Fri June 2nd Open 12—6 PM
Youth Speaks is a nonprofit organization dedicated to empowering young people through spoken word poetry, literary arts education, and youth leadership programs. With a mission to create safe and brave spaces for young people to find their voice and express themselves, the organization has become a transformative force in the lives of countless young people in the Bay Area and across the nation. In celebration of National Poetry Month, the editorial team at Artist Power Center has selected Youth Speaks as our Featured Partner for the month of April.
To learn more about the organization’s incredible work, the editorial team sat down with three key members of the Youth Speaks team: Executive Director Michelle “Mush” Lee, Communications Director Bijou McDaniel, and student alumni Gretchen Caravajal. Together, they discuss the profound impact of poetry and creative expression, the importance of youth leadership development, and the future of the organization.
Nasira: Mush, Bijou, and Gretchen, can you tell us a bit more about who you are, how you all came to be involved with Youth Speaks, and what your roles are?

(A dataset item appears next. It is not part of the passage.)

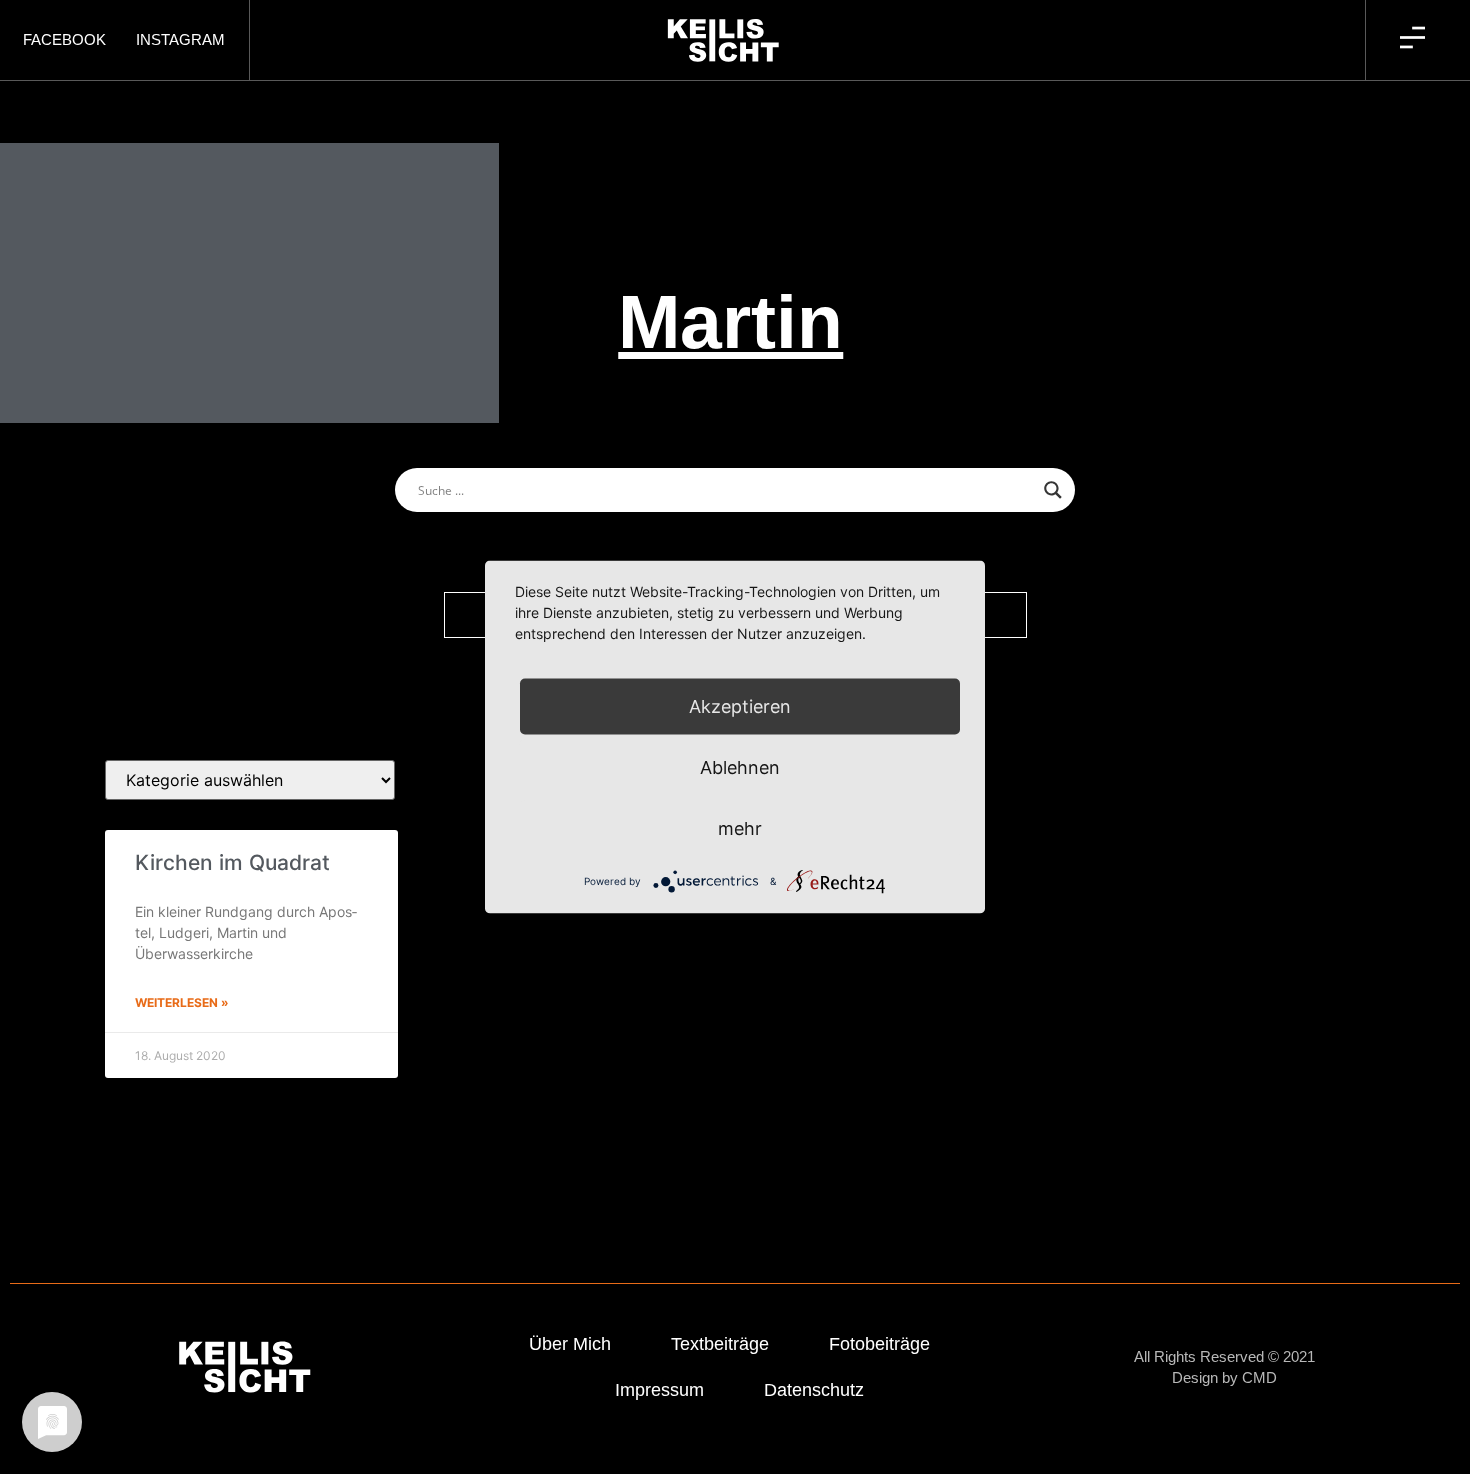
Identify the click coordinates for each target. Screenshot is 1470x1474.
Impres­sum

Michelle “Mush” Lee: Let me set my people’s up. Sometimes the ED has to step back. Let me warm the mic up for my people. Bijou has been with us for over ten years and Gretchen has been with us since she was, I might mess this up, but around 16/17, as a young poet at Youth Speaks before I gained the white hairs that I have now. I started at Youth Speaks (YS) in 2003, I was a young shorty, San Francisco born and raised. My grandparents lived and died in the Tenderloin, so I spent a lot of time just sitting in the city. Naturally by being in a big metropolitan place full of culture, being born in the 80s, growing up in suburbs in the Bay that were full of immigrant families and kids. Hip-Hop was such a big presence and natural part of my culture, and so I was always listening to Hip-Hop, I was listening to Rap before the inappropriate stuff, so it was just around me is what I’m saying. It’s what we had access to before we could drive or buy CDs, and you know it was on the radio. So that was the cultural language that spoke to my spirit.